Brahms: The Boy II follows up the original The Boy starring Lauren Cohan (The Walking Dead) with a trailer that only went against everything we saw in the first film. Now, this could have just been a decoy or an attempt to cash-in on the creepy doll era of horror we are going through, with the likes of the Annabelle franchise finally going strong, the multiple versions of Chucky out there, and even Puppet Master trying to make a return. Brahms: The Boy II does change the game created in the first film, which if we are honest has a much lighter tone for the first two thirds, with the babysitting job being set around the idea of looking after a doll, which might have seemed odd but offered up a romantic storyline for somebody who thought they hit the jackpot of easy jobs. This time we get a family who have experienced a trauma, needing to try and fix the aftermath between them, which is easily the best part of the film because it offers up a couple of potential paths the story could go down, be it Liza’s head injury causing more reaction or Jude just wanting something new to communicate with. This is where the problem lies: the story sets up a couple of potential endings which could be interesting and surprising but instead decides to try and cash in on something bigger, which changes everything we learned in the first film to give us a more franchise-ready story which doesn’t get close to the quality in the other aforementioned doll-centric movies.
Brahms: The Boy II shows that Katie Holmes is returning to the horror genre and along with Christopher Convery being very creepy are the best two performances in the film. Like most horror films the husband or father just doesn’t get enough to do other than being the good guy in arguments or not there when something creepy or scary happens. We do have one of the most annoying evil kids in any film, with limited screen time; you would just want to punch the kid for his actions.
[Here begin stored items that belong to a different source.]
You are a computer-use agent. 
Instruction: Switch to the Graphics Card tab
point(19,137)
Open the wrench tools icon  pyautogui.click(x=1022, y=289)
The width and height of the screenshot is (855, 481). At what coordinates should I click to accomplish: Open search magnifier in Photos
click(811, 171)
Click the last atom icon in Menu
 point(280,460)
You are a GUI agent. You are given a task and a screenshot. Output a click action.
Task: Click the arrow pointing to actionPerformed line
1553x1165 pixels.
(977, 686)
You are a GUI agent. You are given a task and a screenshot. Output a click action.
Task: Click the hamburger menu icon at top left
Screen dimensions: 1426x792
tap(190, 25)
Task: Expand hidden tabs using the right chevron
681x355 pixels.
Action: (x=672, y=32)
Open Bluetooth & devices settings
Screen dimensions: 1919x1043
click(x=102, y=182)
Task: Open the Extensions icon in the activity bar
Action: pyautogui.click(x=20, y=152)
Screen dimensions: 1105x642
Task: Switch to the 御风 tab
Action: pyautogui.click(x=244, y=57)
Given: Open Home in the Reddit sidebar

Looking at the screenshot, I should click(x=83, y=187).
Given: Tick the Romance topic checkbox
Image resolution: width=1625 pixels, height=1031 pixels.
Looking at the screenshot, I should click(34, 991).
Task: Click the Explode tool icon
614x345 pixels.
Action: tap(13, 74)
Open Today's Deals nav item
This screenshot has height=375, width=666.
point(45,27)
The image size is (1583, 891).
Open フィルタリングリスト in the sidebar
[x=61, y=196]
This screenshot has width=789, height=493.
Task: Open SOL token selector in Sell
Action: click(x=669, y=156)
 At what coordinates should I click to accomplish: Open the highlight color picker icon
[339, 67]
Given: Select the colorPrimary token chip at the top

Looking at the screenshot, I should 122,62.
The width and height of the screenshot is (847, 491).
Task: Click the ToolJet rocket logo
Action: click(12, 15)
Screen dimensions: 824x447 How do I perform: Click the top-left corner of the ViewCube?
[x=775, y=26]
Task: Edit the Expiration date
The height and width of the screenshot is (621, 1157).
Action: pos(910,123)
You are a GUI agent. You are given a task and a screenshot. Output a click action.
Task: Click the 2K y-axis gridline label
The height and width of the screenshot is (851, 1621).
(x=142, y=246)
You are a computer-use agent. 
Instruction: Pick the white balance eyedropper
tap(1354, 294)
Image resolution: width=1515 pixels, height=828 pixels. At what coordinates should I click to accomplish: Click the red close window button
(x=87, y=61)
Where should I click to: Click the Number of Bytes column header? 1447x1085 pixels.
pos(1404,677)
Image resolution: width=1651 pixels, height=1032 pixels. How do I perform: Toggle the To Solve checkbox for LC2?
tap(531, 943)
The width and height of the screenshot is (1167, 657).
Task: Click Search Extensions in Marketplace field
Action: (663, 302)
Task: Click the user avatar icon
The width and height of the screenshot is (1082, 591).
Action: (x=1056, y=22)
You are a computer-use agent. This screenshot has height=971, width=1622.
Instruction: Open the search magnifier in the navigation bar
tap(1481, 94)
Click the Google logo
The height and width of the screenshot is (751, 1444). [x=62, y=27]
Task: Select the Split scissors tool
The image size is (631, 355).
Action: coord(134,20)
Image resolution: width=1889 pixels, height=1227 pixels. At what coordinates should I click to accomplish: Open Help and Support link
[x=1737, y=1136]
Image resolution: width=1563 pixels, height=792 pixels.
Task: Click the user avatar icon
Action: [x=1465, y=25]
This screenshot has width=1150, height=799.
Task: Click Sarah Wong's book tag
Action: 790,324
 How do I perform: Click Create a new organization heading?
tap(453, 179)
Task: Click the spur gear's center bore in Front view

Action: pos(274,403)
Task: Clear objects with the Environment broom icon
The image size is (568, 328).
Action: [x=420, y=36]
Brahms: The Boy II is a horror that does give us the jump scares we are expecting, though we know when they will happen, without giving us enough suspense beforehand. The film attempts to give us a bigger mystery, which goes against what we learned, ending up getting the generic research scene which starts simple and only gets more in-depth as the film goes on, be it on the computer or through hearing stories, which only seems to make the original The Boy movie feel like an opening sequence to this one.
Overall Brahms: The Boy II is a generic horror mystery that is clearly trying to make itself into a franchise to try and compete with an Annabelle, only it decides to spin everything the first film had on its head and leave us all scratching our own heads in turn, largely with the reaction of why did we even watch the first film when we could have just started with this one.